◆ Text provided
=====

The World Bank, in its July report (India: sustaining reform, reducing poverty), points out something none of the indigenes noticed: that there is strong negative correlation between combined government fiscal deficit and private corporate investment. Its conclusion is that after 1996-97, government borrowing crowded out corporate investment. It also shows that as inflation fell sharply, the real interest rate rose: it was close to zero till 1995-96, and around 5 per cent after that. Thus in its view, the macroeconomic cause of the industrial slowdown is the rising fiscal deficits after 1996-97.
The ratio of combined fiscal deficits to GDP was 9.3 per cent in the crisis year of 1990-91. It came down to 7.2 per cent in the following five years, and then rose to 9.3 per cent in the ninth plan period (1996-97 to 2001-02). If the present trends continue, it will rise to 11.1 per cent in 2003-04 and 13.1 per cent in 2006-07. The ratio of interest costs to revenue will rise from 43.3 per cent to 54.7 per cent. The debt to GDP ratio will rise from 86 per cent to 107 per cent.
The strong balance of payments has made it possible for the government to run larger deficits in two ways. First, the rising reserves have increased money supply, and made it possible for the Reserve Bank to sell more debt and suck back the money from the economy — so much debt in fact that it has rapidly depleted the government debt on its own books. Second, it has enabled the Reserve Bank to reduce interest rates and bring down the cost of servicing. But reserve accumulation may not continue. In the World Bank’s view, much of the accumulation was due to hot money running into India through non-resident Indian deposits following 9/11. Western governments began to collect more information on hot money flows in the hope of curbing criminal activities, and some of the money trying to escape these probes came to India. It cannot continue to flow in; and if economic growth revives as it has been doing in the past year, that will further reduce reserve accretion.

=====

◆ Dataset records
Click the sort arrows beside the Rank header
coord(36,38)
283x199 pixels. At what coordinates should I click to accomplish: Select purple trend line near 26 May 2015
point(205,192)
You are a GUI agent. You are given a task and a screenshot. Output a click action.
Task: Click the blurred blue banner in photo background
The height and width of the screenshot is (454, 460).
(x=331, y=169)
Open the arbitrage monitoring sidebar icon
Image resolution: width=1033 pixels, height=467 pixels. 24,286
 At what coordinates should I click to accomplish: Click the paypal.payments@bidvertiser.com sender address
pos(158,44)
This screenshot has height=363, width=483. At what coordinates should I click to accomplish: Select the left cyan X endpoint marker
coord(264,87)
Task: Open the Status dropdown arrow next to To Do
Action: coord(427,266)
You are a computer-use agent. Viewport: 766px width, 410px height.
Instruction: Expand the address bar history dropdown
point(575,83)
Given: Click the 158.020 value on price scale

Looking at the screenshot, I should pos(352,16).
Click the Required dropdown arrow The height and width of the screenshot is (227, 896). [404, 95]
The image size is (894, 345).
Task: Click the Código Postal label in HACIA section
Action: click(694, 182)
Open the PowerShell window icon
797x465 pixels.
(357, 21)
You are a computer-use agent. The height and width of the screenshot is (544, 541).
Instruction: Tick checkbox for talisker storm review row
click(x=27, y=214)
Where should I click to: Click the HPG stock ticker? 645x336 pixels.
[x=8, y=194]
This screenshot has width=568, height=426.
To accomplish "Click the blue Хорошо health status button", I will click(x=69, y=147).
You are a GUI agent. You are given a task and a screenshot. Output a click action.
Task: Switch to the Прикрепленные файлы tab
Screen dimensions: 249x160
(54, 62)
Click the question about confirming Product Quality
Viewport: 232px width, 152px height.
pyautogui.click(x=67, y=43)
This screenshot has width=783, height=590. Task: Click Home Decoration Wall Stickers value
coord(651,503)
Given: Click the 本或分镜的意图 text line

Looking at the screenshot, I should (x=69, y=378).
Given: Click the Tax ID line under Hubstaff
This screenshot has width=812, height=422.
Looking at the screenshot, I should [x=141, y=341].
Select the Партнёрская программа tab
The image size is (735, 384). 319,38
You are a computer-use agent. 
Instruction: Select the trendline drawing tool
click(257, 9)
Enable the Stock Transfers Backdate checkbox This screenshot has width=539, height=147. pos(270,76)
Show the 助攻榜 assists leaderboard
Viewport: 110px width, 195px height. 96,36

=====

◆ What to work on
**A)** Quote everything in the passage on India's fiscal deficits from "The ratio of combined" down to "107 per cent.".
**B)** Continue the passage on India's fiscal deficits from its last sentence.
The entries have no connection to the passage on India's fiscal deficits.

◆ Answers given
**A)**
The ratio of combined fiscal deficits to GDP was 9.3 per cent in the crisis year of 1990-91. It came down to 7.2 per cent in the following five years, and then rose to 9.3 per cent in the ninth plan period (1996-97 to 2001-02). If the present trends continue, it will rise to 11.1 per cent in 2003-04 and 13.1 per cent in 2006-07. The ratio of interest costs to revenue will rise from 43.3 per cent to 54.7 per cent. The debt to GDP ratio will rise from 86 per cent to 107 per cent.

**B)**
I have noted in my earlier writings that the slowdown has been accompanied by a large increase in non-corporate savings as well as direct investment. In other words, businesses other than corporates have been saving more out of their profits and reinvesting it. On the other hand, Nagaraj has shown that the share of the unregistered sector in fixed investment in manufacturing came down sharply after 1995-96. The growth of manufacturing output too came down. Hence it is unlikely that the higher non-corporate investment went into industry. It follows that it must have gone into services, whose output has grown much faster than that of industry. So I infer two related trends since 1996-97: deindustrialization and decorporatization.
What accounts for them' The share of services in GDP has gone up at the cost of industrial products: the share of non-tradeables has gone up at the expense of tradeables. That suggests to me rising overvaluation of the rupee. Thus in my view, the boom in software exports led to a rise in reserves. The Reserve Bank reacted to reserve accumulation by keeping rupee depreciation below inflation, and in the past year by appreciating the rupee. This has made large sectors of manufacturing industry internationally uncompetitive. Despite the rising level of protection, their growth-rate has come down. Thus the industrial slowdown is a clear case of Dutch disease.